How Do Fractional Real Estate Investors Earn Returns?
Earnings come from two sources: rental income and appreciation. When tenants pay rent, the platform deducts property management fees and operating costs, then distributes net income proportionally to all shareholders on a fixed schedule — monthly on Ark7 (3rd of each month), quarterly on Fundrise and Arrived. If the platform eventually sells the property, net proceeds are distributed to shareholders based on their ownership percentage. Earnings are not guaranteed and depend on occupancy, rent growth, and market conditions. All investing carries risk, including potential loss of principal.
Is North Las Vegas Cheaper Than Las Vegas and Henderson?
Yes. North Las Vegas’s median home price of approximately $415,000 sits roughly 10% below Henderson and the Las Vegas Strip corridor. For fractional platforms acquiring properties to offer as investment shares, this price difference translates to a lower per-share cost on North Las Vegas properties compared to pricier Las Vegas submarkets like Summerlin or Henderson.
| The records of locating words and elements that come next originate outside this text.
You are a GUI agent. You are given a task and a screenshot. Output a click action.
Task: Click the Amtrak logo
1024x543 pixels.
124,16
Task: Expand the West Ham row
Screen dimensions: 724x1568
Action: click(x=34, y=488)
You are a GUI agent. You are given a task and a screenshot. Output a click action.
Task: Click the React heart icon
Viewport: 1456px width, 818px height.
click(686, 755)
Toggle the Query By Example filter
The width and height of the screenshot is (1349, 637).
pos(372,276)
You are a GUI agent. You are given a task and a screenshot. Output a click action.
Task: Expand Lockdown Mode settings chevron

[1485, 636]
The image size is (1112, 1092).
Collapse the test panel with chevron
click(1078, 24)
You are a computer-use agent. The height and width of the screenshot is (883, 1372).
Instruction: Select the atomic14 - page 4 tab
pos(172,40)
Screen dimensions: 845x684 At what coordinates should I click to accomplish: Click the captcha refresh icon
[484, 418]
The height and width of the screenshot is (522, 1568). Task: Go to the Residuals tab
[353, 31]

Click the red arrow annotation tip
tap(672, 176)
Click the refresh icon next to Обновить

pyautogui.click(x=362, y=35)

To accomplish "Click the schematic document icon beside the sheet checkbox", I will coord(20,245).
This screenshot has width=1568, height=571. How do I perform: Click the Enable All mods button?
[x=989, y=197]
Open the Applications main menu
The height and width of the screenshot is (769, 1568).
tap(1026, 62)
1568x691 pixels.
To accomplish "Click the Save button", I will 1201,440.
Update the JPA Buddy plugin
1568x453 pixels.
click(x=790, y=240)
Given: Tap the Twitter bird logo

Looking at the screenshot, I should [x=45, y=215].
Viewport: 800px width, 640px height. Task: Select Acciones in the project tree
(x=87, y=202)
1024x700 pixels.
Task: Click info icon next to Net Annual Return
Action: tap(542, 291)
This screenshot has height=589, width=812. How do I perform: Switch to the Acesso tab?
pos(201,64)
The relative affordability combined with similar tenant demand — driven by the same Nevada job market and population growth — is a key reason investors and fractional platforms favor North Las Vegas for yield-focused investments.
What Are the Risks of Fractional Real Estate Investing?
Fractional real estate investing carries standard real estate risks — vacancy, property value decline, and local market softening — plus platform-specific risks including limited liquidity during the holding period and dependency on the platform’s financial stability. Ark7’s PPEX ATS secondary market requires a 12-month holding period and active buyer demand to sell shares before a full property sale event. All investing carries the potential for loss of principal; past performance does not guarantee future results.
Is Fractional Better Than Direct Property Ownership?
Fractional real estate investing offers accessibility and diversification that outright ownership cannot match at lower capital levels — you can invest across multiple North Las Vegas properties for a few hundred dollars total versus the $80,000–$100,000 required for one property outright. However, whole-property ownership provides full control, direct tax benefits like depreciation deductions, and no platform dependency. Fractional platforms are better suited to investors who want passive income — though all real estate investing carries risk, including potential loss of principal — without the operational burden of managing a landlord relationship, property manager, and local maintenance network.
Disclaimer: This article is for educational purposes only and does not constitute financial or investment advice. All investing carries risk, including potential loss of principal. Past performance does not guarantee future results. Consult a licensed financial advisor before making investment decisions.